Data entries:
_____

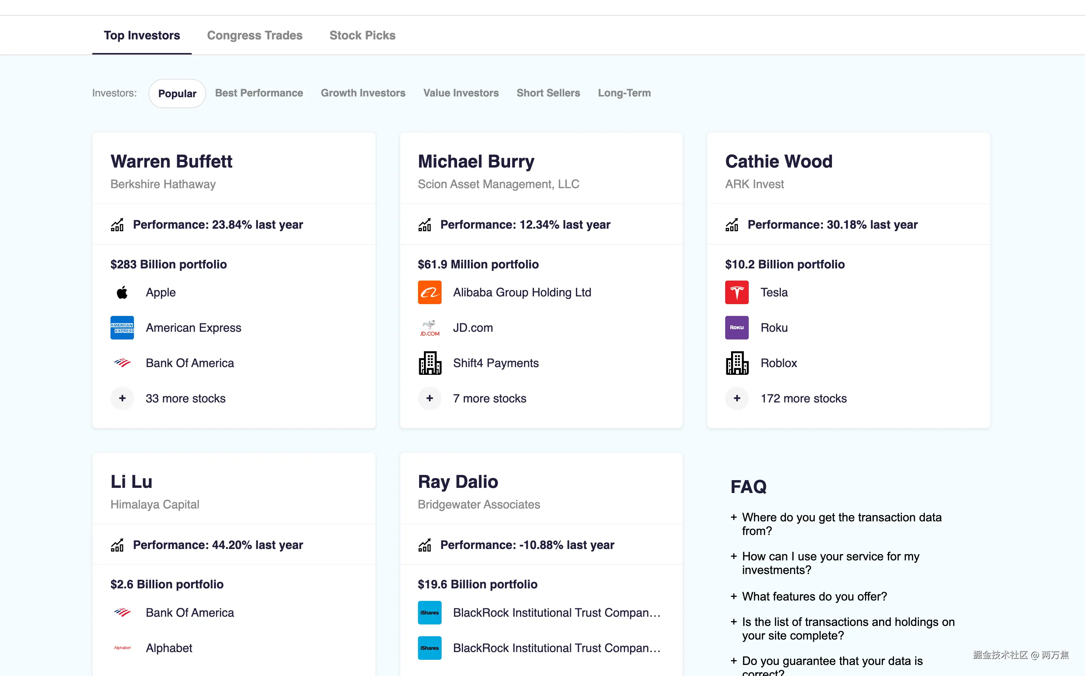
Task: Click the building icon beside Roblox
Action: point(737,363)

_____

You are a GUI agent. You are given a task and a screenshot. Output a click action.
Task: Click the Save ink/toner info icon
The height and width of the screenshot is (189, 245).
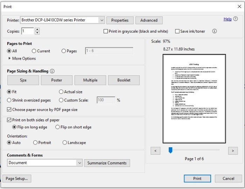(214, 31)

_____

Short problem:
Locate each line in the items above that contains the string "screenshot", and reproduce those lines in full.

Task solution:
You are a GUI agent. You are given a task and a screenshot. Output a click action.
The height and width of the screenshot is (189, 245).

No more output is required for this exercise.